"Unser Wasser- Kassel"
Initiative Bürgerbegehren gegen die Privatisierung von Wasser in der Region

HNA 5.11.2007


Aus geballter Fulda-Kraft wird Ökostrom

Die Vogtsche Mühle existiert seit Jahrhunderten - heute ist sie
das größtes Wasserkraftwerk in Kassel und Umgebung

Von Christina Hein

 

 

 

 

 

 

 

Kassel. Mit einem kräftigen Sog fließt die Fulda in das Gebäude hinein und sprudelt hinten als Ausstoß lautstark wieder heraus. 25 Kubikmeter Wasser passieren hier in einer Sekunde drei Turbinen. Zwischendrin hat die geballte Kraft des Wassers eine Menge Strom produziert.
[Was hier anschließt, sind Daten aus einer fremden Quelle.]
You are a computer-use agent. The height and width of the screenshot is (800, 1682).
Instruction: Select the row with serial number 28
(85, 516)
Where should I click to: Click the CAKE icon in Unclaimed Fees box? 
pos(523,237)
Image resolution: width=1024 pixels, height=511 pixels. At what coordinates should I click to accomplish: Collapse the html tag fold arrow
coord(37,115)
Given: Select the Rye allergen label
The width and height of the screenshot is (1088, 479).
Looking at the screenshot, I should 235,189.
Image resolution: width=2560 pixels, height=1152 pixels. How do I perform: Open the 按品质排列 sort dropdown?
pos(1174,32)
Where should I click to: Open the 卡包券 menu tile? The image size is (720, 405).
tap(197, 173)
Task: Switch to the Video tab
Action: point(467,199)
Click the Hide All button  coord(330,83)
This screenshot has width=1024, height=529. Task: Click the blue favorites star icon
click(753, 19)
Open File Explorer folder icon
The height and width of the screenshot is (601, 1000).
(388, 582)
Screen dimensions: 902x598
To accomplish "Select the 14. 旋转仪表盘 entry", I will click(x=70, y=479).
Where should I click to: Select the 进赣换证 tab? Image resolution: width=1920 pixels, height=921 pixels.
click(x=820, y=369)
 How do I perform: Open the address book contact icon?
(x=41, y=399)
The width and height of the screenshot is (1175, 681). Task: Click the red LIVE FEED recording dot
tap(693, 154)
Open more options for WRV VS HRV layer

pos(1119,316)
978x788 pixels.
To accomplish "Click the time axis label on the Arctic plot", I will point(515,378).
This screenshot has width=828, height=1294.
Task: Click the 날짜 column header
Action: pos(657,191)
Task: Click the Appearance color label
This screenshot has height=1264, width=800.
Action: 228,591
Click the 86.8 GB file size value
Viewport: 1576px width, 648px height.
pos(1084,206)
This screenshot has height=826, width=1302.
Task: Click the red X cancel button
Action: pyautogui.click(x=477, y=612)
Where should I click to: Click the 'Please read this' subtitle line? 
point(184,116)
Sie klappert nicht und mahlt auch kein Mehl. Diese Mühle mit der traditionsreichen Geschichte ist ein hocheffizientes Kraftwerk und produziert Ökostrom in Reinkultur. Und das bereits seit fast 50 Jahren. "Wasserkraft hat den höchsten Wirkungsgrad", erklärt Elektromeister Volker Stippich. Er arbeitet seit 30 Jahren in der Vogtschen Mühle an der Hafenbrücke und achtet darauf, dass sich hier alle Räder - sprich Turbinen - fleißig drehen. Er sagt: "Man muss immer in Bereitschaft sein." Der Fluss ist unberechenbar.

Was viele Menschen nicht wissen: Die an der Weserstraße, im Herzen Kassels, gelegene Vogtsche Mühle ist das größte Wasserkraftwerk in Kassel und Umgebung. Der Strom wird zu 90 Prozent in das Stadtnetz eingespeist. Bei einer durchschnittlichen Jahresproduktion von drei Millionen Kilowattstunden können damit 660 Haushalte mit Strom versorgt werden. Das ist ein Drittel mehr, als es die Neue Mühle, wo die Städtischen Werke ein Wasserkraftwerk betreiben, vermag. "Wir sehen das sportlich", sagt Werke-Sprecher Ingo Pijanka. Schließlich rühmt sich Kassel ja seit Neuestem, die erste Großstadt zu sein, die auf grünen Strom umgestellt hat. Da kann man auf den vor Ort produzierten regenerativen Strom durchaus stolz sein. Sollte man meinen.

Aber Betreiberin Annette Lange-Spohr, die die Vogtsche Mühle 1965 als 21-Jährige von ihrem Vater geerbt hat, ist es bis heute nicht leicht gemacht worden, sich als kleine Betreiberin inmitten der großen Energie-Versorgungsunternehmen zu behaupten. Oft erinnert ihr Existenzkampf an die biblische Geschichte von David und Goliath.

Nach dem Tod des Vaters wurde Annette als Betreiberin der Mühle regelrecht ins kalte Wasser geschmissen. Ein schwerer Maschinenschaden im ersten Jahr, für den zudem die Versicherung nicht aufkommen wollte, versetzte ihr einen Schlag. Sie entschied sich, für die Mühle zu kämpfen. "Anfangs musste ich jedes Jahr einen neuen Vertrag mit den Städtischen Werken schließen, dass sie mir meinen Strom abnehmen. Das war mühsam." Annette Lange-Spohr investierte in ihre Wasserkraft und investierte. Die beiden Francis-Turbinen aus dem Jahr 1911 wurden mit neuen Generatoren ausgestattet, die Nebengebäude der Mühle vermietet.

Mit dem Einspeisegesetz für erneuerbare Energien im Jahr 2000 kam für die Vogtsche Mühle endlich Planungssicherheit. Wenngleich für den unterschiedlich gewonnenen Strom stark abweichende Vergütungen gelten. So gibt es für eine kWh Solarstrom 45 Cent, während es für eine mit Wasserkraft erzeugte kWh nur sieben Cent gibt. Sicher ist nur: Die Fulda fließt.